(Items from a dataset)
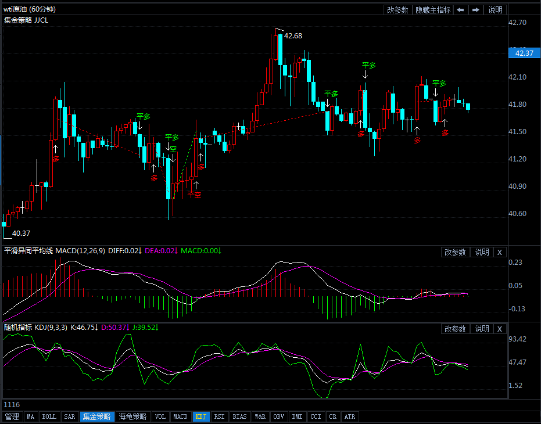The height and width of the screenshot is (424, 541).
Task: Click 改参数 in the MACD panel
Action: (x=455, y=252)

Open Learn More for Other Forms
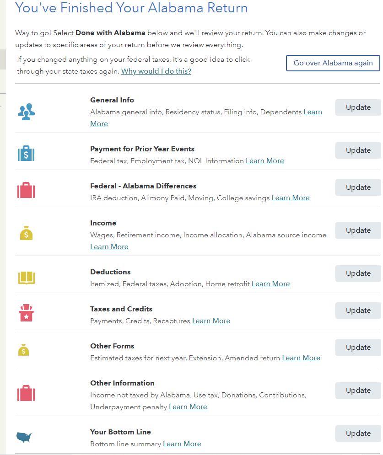(x=301, y=358)
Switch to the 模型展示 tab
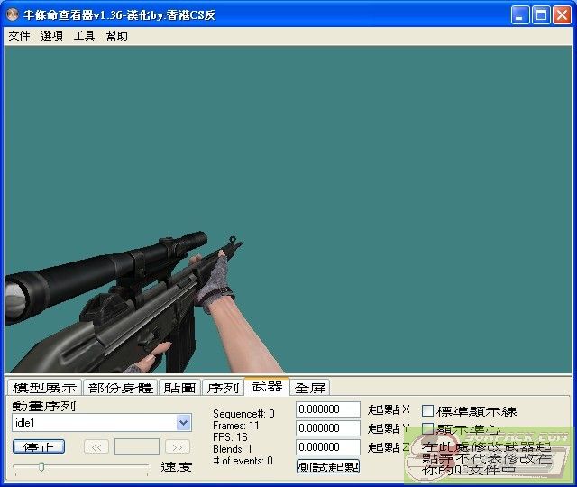This screenshot has width=577, height=487. point(44,388)
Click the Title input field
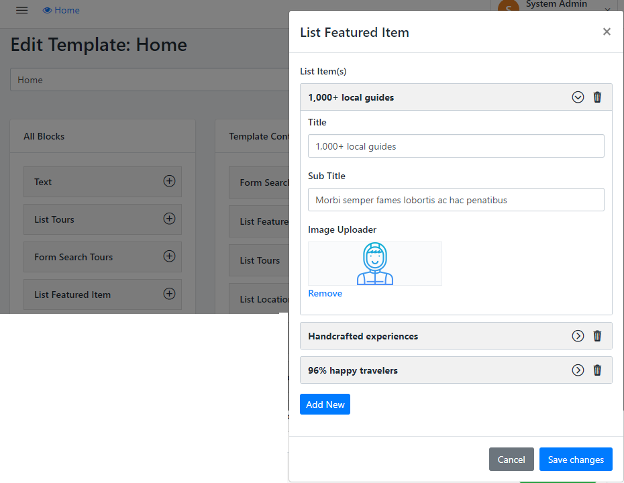Screen dimensions: 624x483 point(456,146)
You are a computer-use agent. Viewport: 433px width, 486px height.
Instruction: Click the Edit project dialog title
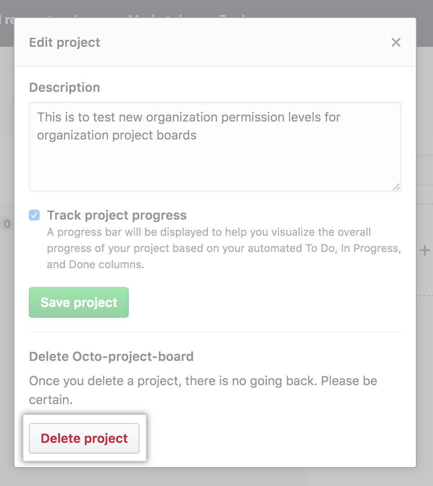[64, 42]
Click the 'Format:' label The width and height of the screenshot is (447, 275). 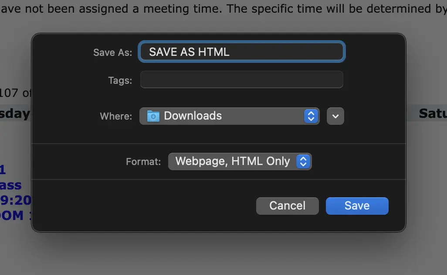tap(143, 162)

▶ **Required action**
From the records above, transcribe exactly the lines starting at the one containing "Switch to the 模型展示 tab" and ending at the one containing "You are a computer-use". Skip the pictures.

▶ **Output below**
Switch to the 模型展示 tab
This screenshot has width=577, height=487. point(44,388)
Click the Title input field
Screen dimensions: 624x483 point(456,146)
You are a computer-use agent. Viewport: 433px width, 486px height.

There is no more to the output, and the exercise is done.